Garreg Fawr / Ystrad Iron Mines

Garreg Fawr / Ystrad Iron Mines

Date

12 July 2014
Location

Betws Garmon

SH 54415 57925; 53.09859°N, 4.17583°W

Information

Visible from a distance as a diagonal gash in the mountainside above Betws Garmon, the workings for iron on the western flank of Moel Eilio form a series of opencuts and adits. These were operated as two separate concerns, divided by an opposing diagonal created by a parish boundary wall. The lower was known as the Ystrad or Silurian mine, the upper as Garreg Fawr.

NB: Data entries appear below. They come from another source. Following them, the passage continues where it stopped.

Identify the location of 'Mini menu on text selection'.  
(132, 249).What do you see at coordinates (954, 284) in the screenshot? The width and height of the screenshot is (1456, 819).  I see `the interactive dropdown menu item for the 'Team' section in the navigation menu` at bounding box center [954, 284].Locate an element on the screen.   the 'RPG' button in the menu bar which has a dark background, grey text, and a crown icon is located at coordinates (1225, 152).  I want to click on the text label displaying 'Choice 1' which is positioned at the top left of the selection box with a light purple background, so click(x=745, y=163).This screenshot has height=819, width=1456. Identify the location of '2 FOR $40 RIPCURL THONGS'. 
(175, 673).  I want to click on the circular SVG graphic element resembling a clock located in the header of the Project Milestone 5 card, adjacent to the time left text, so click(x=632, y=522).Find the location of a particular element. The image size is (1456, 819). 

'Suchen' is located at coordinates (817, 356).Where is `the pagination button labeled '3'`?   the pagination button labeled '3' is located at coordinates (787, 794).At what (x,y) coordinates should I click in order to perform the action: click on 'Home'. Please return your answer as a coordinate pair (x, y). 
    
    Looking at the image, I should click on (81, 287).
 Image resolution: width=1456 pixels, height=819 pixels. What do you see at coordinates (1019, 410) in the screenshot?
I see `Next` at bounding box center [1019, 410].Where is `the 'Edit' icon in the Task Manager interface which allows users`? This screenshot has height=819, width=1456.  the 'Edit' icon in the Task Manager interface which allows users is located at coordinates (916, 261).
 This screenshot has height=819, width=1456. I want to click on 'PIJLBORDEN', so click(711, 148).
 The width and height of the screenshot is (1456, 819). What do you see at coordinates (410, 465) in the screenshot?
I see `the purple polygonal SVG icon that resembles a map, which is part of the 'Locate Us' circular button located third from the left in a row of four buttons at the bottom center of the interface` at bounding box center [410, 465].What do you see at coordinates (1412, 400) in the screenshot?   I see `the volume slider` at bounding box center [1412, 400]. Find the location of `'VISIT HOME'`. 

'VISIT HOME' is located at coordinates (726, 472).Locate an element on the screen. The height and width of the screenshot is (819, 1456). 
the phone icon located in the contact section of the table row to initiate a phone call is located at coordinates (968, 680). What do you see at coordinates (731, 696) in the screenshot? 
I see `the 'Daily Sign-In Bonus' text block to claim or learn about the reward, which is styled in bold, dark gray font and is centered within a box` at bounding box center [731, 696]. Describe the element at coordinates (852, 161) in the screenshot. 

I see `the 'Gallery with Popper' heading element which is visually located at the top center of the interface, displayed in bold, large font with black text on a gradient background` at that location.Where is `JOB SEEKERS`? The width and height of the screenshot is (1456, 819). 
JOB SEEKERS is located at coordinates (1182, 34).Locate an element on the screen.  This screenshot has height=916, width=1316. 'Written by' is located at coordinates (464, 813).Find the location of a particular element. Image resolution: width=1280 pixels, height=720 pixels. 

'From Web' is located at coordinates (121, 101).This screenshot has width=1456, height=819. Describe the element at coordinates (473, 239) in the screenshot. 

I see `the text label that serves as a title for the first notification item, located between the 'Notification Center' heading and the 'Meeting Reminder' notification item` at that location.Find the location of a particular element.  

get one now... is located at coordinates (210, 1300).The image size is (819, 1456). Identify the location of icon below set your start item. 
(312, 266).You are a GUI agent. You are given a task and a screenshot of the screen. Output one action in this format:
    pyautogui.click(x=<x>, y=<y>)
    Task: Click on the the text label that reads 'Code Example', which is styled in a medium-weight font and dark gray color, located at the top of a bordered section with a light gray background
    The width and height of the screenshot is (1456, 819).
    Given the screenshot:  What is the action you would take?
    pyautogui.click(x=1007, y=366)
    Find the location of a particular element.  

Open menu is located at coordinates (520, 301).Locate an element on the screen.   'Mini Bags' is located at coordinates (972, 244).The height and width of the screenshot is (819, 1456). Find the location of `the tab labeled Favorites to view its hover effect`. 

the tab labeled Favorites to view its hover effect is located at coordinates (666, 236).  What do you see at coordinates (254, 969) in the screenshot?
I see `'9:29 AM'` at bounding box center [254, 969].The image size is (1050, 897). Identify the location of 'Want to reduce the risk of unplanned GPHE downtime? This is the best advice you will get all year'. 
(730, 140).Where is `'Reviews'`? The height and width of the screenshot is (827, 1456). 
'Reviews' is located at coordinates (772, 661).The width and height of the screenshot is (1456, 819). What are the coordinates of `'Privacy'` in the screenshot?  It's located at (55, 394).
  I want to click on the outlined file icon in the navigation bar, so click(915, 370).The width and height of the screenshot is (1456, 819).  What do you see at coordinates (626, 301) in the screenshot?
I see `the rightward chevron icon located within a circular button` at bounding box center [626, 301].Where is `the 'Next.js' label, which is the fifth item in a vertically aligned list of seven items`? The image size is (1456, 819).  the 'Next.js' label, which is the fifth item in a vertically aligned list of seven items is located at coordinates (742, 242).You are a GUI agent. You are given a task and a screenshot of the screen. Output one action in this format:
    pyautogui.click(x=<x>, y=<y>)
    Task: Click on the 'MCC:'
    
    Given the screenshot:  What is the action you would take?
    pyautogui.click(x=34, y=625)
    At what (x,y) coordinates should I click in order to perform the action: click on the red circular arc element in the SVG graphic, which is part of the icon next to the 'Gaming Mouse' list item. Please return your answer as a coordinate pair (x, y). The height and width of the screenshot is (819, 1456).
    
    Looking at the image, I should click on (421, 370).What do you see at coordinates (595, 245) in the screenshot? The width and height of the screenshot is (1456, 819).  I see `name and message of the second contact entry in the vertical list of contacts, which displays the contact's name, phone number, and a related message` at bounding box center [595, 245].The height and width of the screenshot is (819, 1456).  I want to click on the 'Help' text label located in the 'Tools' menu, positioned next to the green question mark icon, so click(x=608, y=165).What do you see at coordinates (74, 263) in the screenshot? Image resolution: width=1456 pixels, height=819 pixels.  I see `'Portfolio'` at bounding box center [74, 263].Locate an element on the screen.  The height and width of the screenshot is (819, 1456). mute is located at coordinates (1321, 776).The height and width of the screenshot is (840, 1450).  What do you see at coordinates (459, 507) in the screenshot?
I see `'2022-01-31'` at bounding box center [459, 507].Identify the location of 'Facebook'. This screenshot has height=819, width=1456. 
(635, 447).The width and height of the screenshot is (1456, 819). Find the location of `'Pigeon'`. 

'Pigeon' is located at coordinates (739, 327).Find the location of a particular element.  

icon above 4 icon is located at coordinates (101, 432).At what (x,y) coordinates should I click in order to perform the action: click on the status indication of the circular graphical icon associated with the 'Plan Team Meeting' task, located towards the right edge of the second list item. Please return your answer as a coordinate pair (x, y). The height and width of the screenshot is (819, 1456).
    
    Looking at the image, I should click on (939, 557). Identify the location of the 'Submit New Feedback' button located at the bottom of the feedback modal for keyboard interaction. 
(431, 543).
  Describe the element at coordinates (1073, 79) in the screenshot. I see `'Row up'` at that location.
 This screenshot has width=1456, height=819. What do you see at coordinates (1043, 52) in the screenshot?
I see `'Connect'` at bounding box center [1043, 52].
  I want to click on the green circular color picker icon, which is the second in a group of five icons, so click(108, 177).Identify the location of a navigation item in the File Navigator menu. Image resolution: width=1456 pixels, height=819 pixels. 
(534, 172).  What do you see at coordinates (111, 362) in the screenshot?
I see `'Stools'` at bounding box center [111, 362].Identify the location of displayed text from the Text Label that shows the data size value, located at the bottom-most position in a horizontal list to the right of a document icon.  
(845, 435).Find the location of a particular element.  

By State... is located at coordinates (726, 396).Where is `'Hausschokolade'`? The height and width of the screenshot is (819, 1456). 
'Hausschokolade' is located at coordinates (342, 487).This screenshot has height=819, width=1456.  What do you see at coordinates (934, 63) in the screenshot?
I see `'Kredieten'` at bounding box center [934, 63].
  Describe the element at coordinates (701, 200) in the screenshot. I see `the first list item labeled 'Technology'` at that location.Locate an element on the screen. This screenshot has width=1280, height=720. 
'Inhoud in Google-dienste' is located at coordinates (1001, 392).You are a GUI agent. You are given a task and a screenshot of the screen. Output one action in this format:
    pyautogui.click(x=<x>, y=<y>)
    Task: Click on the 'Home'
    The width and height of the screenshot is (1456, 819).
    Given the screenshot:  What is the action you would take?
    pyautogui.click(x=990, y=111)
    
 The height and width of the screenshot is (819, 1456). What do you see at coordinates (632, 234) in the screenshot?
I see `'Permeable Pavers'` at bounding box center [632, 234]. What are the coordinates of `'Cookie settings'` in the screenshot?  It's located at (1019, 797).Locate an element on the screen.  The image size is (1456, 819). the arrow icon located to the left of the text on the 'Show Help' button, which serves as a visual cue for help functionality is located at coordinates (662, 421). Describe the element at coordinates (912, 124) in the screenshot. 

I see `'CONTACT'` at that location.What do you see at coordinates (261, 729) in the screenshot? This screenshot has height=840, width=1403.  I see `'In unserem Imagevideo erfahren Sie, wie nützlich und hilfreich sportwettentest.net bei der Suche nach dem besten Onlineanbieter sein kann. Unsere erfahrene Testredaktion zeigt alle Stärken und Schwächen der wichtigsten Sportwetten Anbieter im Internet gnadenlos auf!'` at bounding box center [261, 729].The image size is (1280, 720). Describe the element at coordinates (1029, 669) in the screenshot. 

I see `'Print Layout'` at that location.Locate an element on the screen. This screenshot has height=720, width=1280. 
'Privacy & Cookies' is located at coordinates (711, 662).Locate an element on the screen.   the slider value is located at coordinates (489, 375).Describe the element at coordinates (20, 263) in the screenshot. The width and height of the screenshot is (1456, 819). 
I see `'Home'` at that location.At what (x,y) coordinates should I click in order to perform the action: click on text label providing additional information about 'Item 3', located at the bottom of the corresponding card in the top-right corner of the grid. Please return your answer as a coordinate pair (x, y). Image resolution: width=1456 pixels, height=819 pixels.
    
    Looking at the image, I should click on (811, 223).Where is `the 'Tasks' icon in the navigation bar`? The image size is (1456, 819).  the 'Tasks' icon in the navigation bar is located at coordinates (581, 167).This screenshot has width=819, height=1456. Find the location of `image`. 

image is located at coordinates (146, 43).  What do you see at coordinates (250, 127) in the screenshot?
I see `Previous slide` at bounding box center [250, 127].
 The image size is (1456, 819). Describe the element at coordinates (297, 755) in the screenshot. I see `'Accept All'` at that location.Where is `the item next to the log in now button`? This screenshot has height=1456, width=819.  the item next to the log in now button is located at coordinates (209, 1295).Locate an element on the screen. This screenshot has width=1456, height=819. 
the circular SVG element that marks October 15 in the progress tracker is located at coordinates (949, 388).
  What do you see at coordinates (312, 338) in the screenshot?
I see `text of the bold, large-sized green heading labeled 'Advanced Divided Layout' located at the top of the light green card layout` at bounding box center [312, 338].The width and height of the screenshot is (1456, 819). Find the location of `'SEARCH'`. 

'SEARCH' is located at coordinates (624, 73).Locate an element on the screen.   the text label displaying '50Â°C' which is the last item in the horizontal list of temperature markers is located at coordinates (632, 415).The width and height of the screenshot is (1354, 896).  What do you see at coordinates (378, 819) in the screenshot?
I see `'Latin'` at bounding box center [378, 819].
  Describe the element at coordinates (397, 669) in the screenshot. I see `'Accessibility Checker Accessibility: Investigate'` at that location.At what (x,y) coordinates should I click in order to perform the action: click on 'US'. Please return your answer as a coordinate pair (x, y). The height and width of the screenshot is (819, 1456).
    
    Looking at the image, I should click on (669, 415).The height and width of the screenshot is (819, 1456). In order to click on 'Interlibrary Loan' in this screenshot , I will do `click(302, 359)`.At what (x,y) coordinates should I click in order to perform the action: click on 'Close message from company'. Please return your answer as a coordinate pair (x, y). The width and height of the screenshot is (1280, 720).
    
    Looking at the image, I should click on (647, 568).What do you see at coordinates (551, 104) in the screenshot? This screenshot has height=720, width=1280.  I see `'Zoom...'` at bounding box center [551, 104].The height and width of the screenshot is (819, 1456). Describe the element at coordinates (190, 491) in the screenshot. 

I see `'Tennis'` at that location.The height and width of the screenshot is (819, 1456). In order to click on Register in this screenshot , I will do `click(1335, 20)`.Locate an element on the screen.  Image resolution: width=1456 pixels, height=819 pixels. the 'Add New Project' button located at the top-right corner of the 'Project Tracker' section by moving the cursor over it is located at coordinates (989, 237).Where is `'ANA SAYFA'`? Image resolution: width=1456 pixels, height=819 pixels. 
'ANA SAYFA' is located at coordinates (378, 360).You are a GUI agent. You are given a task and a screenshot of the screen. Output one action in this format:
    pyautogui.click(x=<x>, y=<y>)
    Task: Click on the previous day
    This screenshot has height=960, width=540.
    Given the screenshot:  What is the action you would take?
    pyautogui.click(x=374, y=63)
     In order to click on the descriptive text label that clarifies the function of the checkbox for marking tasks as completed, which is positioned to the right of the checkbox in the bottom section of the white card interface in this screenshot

Up until 1900, Ystrad mine consisted only of small opencast workings and was developed on a larger scale from 1909 by the Bettws Garmon Iron Ore and Smelting Company. A tramway connected the mine to the North Wales Narrow Gauge Railway (NWNGR) – the forerunner of the Welsh Highland Railway (WHR). The company soon changed its name to the Phosphoric Iron Ore Company. In financial straits, it was taken over (on paper) in 1913 by a new entity, the Silurian Iron Ore Company, the former company’s assets, but not its liabilities, being transferred to the new company. The mine closed in 1919.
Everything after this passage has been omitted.